第九章 窥视(第2/4页)

在美国的天主教会,身材瘦小、语调温和、戴一副无框眼镜的约瑟夫·E·里特是个稀有品种——一名极端的自由主义者。1946年晋升大主教的时候,他下令郊区学校平等对待不同肤色的学生,要知道那个时候密苏里州绝大多数公立学校仍旧保留着种族隔离制度。当反对者拿法律行动作为威胁时,里特说,如果有谁挑战他的决定,那他一定会将其逐出教会。后来成为红衣主教的他坚定地说:“我们学校楼顶的十字架必有寓意。”马斯特斯在20世纪50年代中期拜访了里特,那个时候关于计划生育只有一些零零散散的声音——远不及1968年禁止避孕之后教会出现的政治分裂,或者20世纪80年代关于流产的纷争,以及近来公众对教会里恋童事件的披露,所有这些似乎都把天主教高层推向“性”这个话题。当时,绝大多数教区居民经常会在忏悔室里提及自己肉欲的罪过。在和马斯特斯的会面中,这位大主教表示,十分欢迎这种针对夫妻生活困扰的严肃研究。“我很清楚,国内外数百万的婚姻都受着性问题的困扰。”在两人长达两个半小时的会面中,里特这样告诉比尔。这位天主教领袖最后说,他无法正式接受马斯特斯顾问团成员的这一任命,但是他会派一名牧师作为联络员,保持彼此的信息沟通。马斯特斯起身离开时,大主教感谢道:“我不得不说,你所说的某些研究手段可能不会被我们天主教会认同,但是我可以告诉你,对于你的研究结果,天主教会一定十分感兴趣。”里特最后承诺说,在没有事先和马斯特斯沟通过的情况下,他绝不会在公众场合发表任何有关他这项研究的言论。

有了警长、大主教以及华盛顿大学校长作为顾问团成员——其中的每一位都以自己的方式相信着医学——马斯特斯终于可以放心地把妓女作为自己实验的研究对象了。

就和其他美国城市一样,在圣路易斯,妓女一直被描绘为一种堕落女人的形象,是社会罪恶长存不灭的根源所在。而她们的那些男顾客则是色诱之下的受害者——从来都不是他们自愿的,他们都是不知不觉地染上梅毒、结核以及其他性病,然后再带回家传染给自己的家人。圣路易斯市卫生部门1895年的年度报告就如实地反映了这一普遍观念:“对于那些因为爱欲冲动而失去宝贵贞操的少女,也许尚会有人同情;但对于那些为了金钱把自己的肉体卖给每个光顾者的女人,还能有什么借口和辩解可寻呢?这种恶习自古以来就一直存在,是不可救药的普遍罪孽,我们只能承受,但同时也应该尽可能想办法减轻这种罪孽。”

::::

■ **练习任务**:
**A.** 根据原文,约瑟夫·E·里特是在哪一年晋升大主教的?
**B.** 请更新原文中从“第九章 窥视(第2/4页)”到“表任何有关他这项研究的言论。”的这一段,把其中的“无框眼镜”换成“金丝眼镜”后完整写出。

::::

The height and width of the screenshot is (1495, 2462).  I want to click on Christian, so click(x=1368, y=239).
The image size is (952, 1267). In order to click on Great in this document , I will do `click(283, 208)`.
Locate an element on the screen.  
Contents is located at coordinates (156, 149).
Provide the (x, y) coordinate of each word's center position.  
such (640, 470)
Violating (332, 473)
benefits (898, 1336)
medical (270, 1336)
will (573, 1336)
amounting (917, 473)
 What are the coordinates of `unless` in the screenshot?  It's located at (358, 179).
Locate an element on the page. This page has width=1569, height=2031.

::::

■ **各题答案**:
**A.** 1946年。

**B.**
第九章 窥视(第2/4页)

在美国的天主教会,身材瘦小、语调温和、戴一副金丝眼镜的约瑟夫·E·里特是个稀有品种——一名极端的自由主义者。1946年晋升大主教的时候,他下令郊区学校平等对待不同肤色的学生,要知道那个时候密苏里州绝大多数公立学校仍旧保留着种族隔离制度。当反对者拿法律行动作为威胁时,里特说,如果有谁挑战他的决定,那他一定会将其逐出教会。后来成为红衣主教的他坚定地说:“我们学校楼顶的十字架必有寓意。”马斯特斯在20世纪50年代中期拜访了里特,那个时候关于计划生育只有一些零零散散的声音——远不及1968年禁止避孕之后教会出现的政治分裂,或者20世纪80年代关于流产的纷争,以及近来公众对教会里恋童事件的披露,所有这些似乎都把天主教高层推向“性”这个话题。当时,绝大多数教区居民经常会在忏悔室里提及自己肉欲的罪过。在和马斯特斯的会面中,这位大主教表示,十分欢迎这种针对夫妻生活困扰的严肃研究。“我很清楚,国内外数百万的婚姻都受着性问题的困扰。”在两人长达两个半小时的会面中,里特这样告诉比尔。这位天主教领袖最后说,他无法正式接受马斯特斯顾问团成员的这一任命,但是他会派一名牧师作为联络员,保持彼此的信息沟通。马斯特斯起身离开时,大主教感谢道:“我不得不说,你所说的某些研究手段可能不会被我们天主教会认同,但是我可以告诉你,对于你的研究结果,天主教会一定十分感兴趣。”里特最后承诺说,在没有事先和马斯特斯沟通过的情况下,他绝不会在公众场合发表任何有关他这项研究的言论。